Antiphospholipid syndrome in patients with fetal death: a prospective longitudinal cohort study.

Abstract

To investigate the causes of fetal death, focusing on maternal antiphospholipid syndrome diagnosis, and to follow the patients for changes in antiphospholipid antibodies, subsequent pregnancy outcomes, and thrombotic events. This is a prospective longitudinal cohort study that recruited patients who were hospitalized for fetal death at ≥ 10 weeks of gestation from three tertiary hospitals in China. Antiphospholipid syndrome was diagnosed according to the 2006 Sydney classification criteria.
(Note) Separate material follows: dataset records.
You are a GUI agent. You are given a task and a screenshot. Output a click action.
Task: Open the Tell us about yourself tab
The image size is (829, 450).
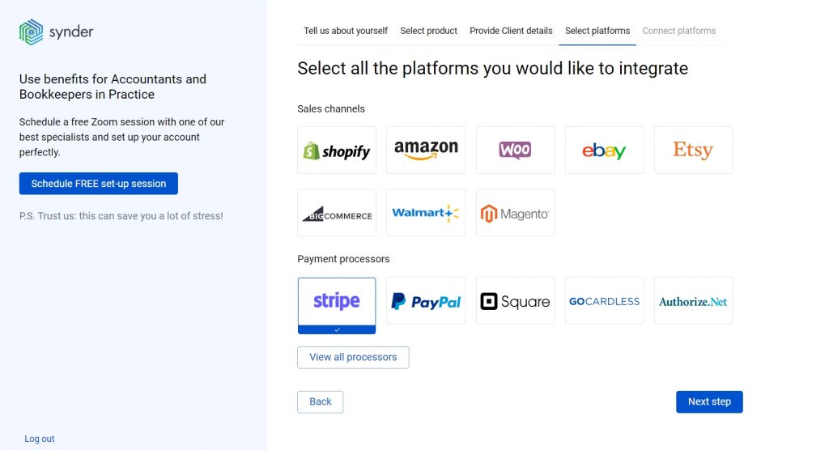(x=345, y=31)
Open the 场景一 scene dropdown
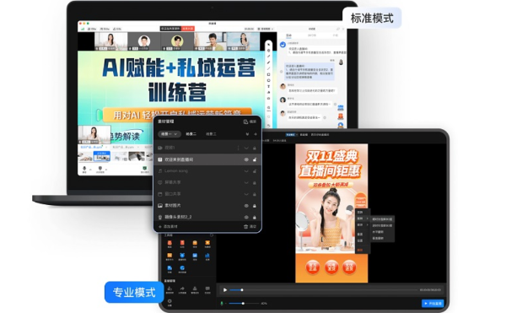Viewport: 506px width, 313px height. point(170,134)
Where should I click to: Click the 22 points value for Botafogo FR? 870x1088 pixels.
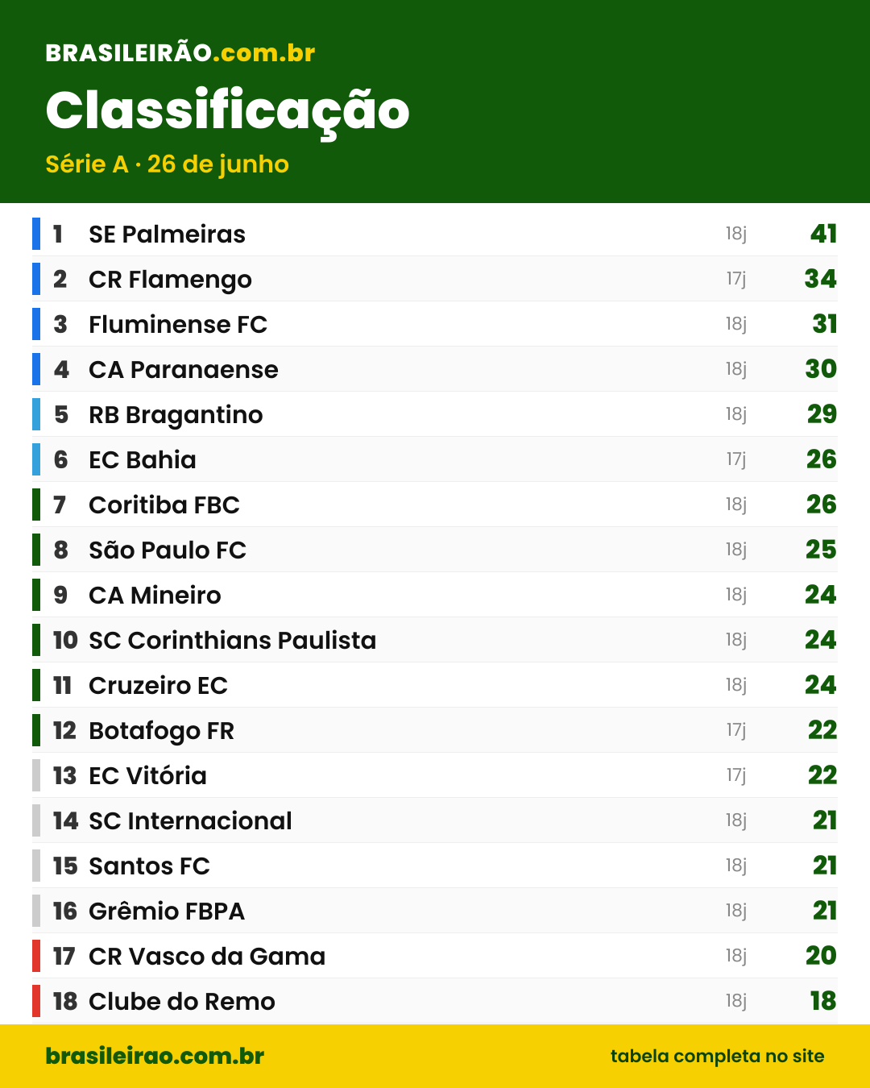pyautogui.click(x=822, y=730)
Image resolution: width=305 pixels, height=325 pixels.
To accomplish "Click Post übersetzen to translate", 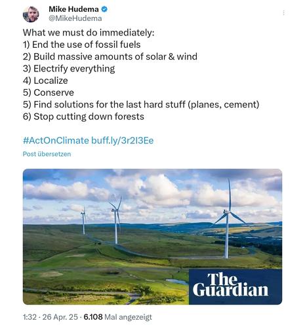I will [x=47, y=154].
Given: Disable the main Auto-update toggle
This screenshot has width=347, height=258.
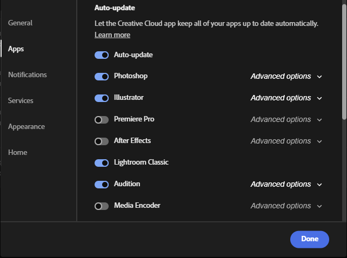Looking at the screenshot, I should pos(102,55).
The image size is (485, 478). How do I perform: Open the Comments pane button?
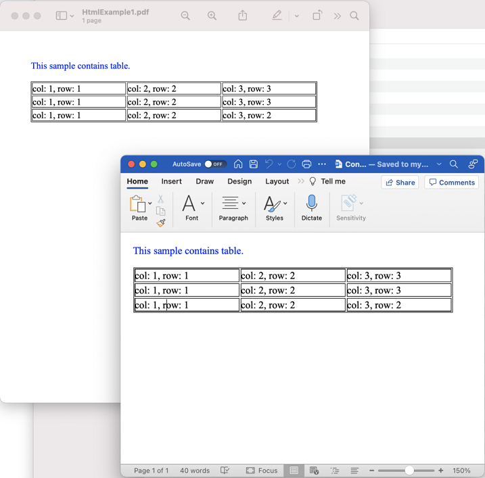[x=451, y=183]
In total, 159 patients were recruited to the study; 3 were excluded and 144 of whom tested for aPLs. Among these, 126 (87.5%) were available for diagnostic analysis of antiphospholipid syndrome, 13 (10.3%) of which carried a diagnosis of antiphospholipid syndrome. Meanwhile, 136 of 156 patients had fetal samples for which copy number variation sequencing was completed, and 12 (8.8%) of which carried a diagnosis of fetal chromosomal abnormalities. During later follow-up, among the 13 patients with antiphospholipid syndrome, seven were persistently positive serostatus of antiphospholipid antibodies, four exhibited fluctuation, and one had negative conversion; four patients with subsequent pregnancies received guideline-based therapy and had term livebirths. None of the participants experienced thrombotic events. Maternal antiphospholipid syndrome was found to be one of the important causes of fetal death, contributing 10.3% of cases of fetal death at ≥ 10 weeks of gestation, slight ahead of fetal chromosomal abnormalities. Follow-up indicated that the serostatus of antiphospholipid antibodies may fluctuate significantly in some patients with antiphospholipid syndrome.Clinical trial registration:As this study was an observational study, we did not register it as a clinical trial.